• [Source text]
This is a test-only hardening PR for the dedup_commits_despite_concurrent_appends regression test. Three targeted improvements: a spin-gate to guarantee the race before dedup runs, correct Acquire/Release ordering on the stop flag and new commit counter, and an improved assertion message. Changes are minimal and well-scoped.


What's Good

  • Gating logic is sound. The while committed.load(Acquire) == 0 { yield_now().await; } loop guarantees at least one append has committed before dedup starts, eliminating the scheduling-artifact false negative. This is the correct fix for the described CI flakiness.
  • committed is AtomicU64 not AtomicBool. Storing the count rather than a bare flag gives richer failure diagnostics if something goes wrong, even if only the > 0 condition is checked here.
  • Ordering choices are correct. Release on committed.store(i, ...) after each insert ensures the database write is visible to any thread that observes committed > 0 via Acquire load — exactly the happens-before guarantee needed. Similarly Release/Acquire on the stop flag is the canonical stop-flag pattern.
  • Assertion message. The added "post-dedup: dup_id row should be collapsed to 1" message is a clear improvement over a bare assert_eq!.

• [Problems to solve]
[1] According to the review, why is committed an AtomicU64 rather than an AtomicBool?
[2] Please repeat the part of the review that opens with the words "What's Good" and closes with "is checked here.".

• [Supplied material]
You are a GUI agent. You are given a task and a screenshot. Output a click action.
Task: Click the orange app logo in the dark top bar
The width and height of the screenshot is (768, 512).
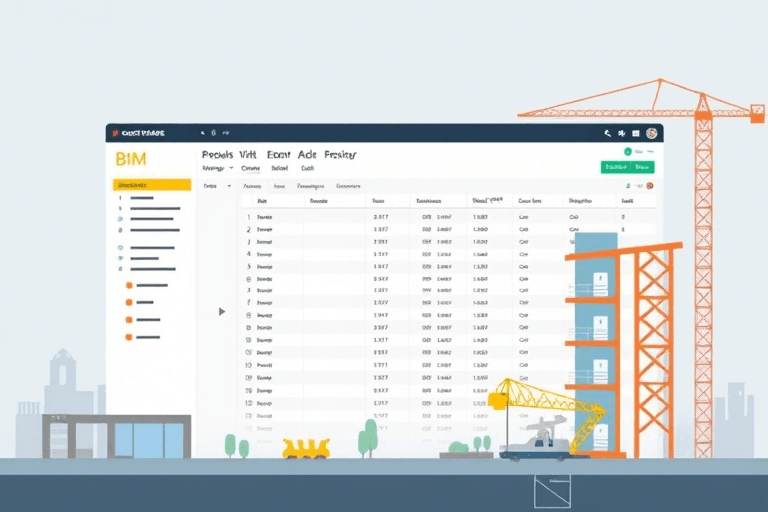tap(116, 133)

• [Answers by item number]
[1] Storing the count rather than a bare flag gives richer failure diagnostics if something goes wrong, even though only the > 0 condition is checked.

[2]
What's Good

  • Gating logic is sound. The while committed.load(Acquire) == 0 { yield_now().await; } loop guarantees at least one append has committed before dedup starts, eliminating the scheduling-artifact false negative. This is the correct fix for the described CI flakiness.
  • committed is AtomicU64 not AtomicBool. Storing the count rather than a bare flag gives richer failure diagnostics if something goes wrong, even if only the > 0 condition is checked here.